In an article for Public Utilities Fortnightly, Navigant says utilities can leverage big data to increase accuracy and replace outdated forecast models
For many utilities, load forecasting errors have grown to an unprecedented level. And as increasing complexities present themselves in today’s ever-evolving energy landscape, Navigant’s Ken Seiden and Brian Eakin say it’s time to consider a new long-term forecasting model — one that’s bottom-up and combines strategic customer segmentation, customer choice modeling, and granular load analytics to deliver load forecasts that decision-makers can trust.
In an article for Public Utilities Fortnightly, Seiden and Eakin explain that forecasting models have largely been the same since the 1970s, when utilities started using econometric and mixed end-use econometric models. However, as changing customer demands and the proliferation of energy-consuming and producing alternatives take hold, taking advantage of data analytics could increase forecast accuracy significantly.

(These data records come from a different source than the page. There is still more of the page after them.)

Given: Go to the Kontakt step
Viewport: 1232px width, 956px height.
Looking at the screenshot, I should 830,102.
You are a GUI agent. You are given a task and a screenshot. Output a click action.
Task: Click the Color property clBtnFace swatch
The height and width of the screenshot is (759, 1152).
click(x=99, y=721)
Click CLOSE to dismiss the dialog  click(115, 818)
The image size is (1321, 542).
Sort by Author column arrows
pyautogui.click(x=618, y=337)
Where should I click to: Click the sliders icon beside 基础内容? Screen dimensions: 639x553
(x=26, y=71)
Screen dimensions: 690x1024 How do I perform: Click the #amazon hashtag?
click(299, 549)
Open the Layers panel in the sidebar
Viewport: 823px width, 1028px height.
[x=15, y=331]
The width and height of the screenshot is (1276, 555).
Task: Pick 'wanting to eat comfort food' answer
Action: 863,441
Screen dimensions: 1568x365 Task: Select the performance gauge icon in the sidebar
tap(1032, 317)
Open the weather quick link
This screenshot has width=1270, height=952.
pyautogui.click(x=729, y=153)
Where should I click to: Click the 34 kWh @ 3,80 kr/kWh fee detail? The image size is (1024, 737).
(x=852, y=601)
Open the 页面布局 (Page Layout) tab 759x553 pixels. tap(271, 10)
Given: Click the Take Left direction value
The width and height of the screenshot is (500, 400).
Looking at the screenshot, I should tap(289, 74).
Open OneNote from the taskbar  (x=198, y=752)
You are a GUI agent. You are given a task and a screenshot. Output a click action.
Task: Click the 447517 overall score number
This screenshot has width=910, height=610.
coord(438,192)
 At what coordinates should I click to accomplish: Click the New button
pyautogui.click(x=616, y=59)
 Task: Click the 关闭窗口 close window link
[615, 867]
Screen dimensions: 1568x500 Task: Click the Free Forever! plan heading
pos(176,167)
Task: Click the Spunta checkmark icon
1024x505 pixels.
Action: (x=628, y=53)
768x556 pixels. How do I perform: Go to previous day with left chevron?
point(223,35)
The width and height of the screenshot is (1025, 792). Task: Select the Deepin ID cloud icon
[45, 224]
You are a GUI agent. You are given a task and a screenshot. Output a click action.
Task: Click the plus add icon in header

“The bottom-up load forecasting framework we have outlined takes advantage of existing grid modernization and information technology investments, along with advances in machine learning and structural analysis techniques,” the pair wrote. “…Moving to this forecasting approach that is driven by big data is not a trivial undertaking. It takes a thoughtful and coordinated effort to make use of all information available to the utility. And a preparedness to respond to insights that are far more detailed and accurate than have been previously produced.”